-- Work to be completed --
Every record must be restated exactly as written.

-- Dataset excerpts --
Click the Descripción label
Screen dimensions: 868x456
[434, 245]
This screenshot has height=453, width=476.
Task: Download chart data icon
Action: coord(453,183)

-- Exercise solution --
Click the Descripción label
Screen dimensions: 868x456
[434, 245]
This screenshot has height=453, width=476.
Task: Download chart data icon
Action: coord(453,183)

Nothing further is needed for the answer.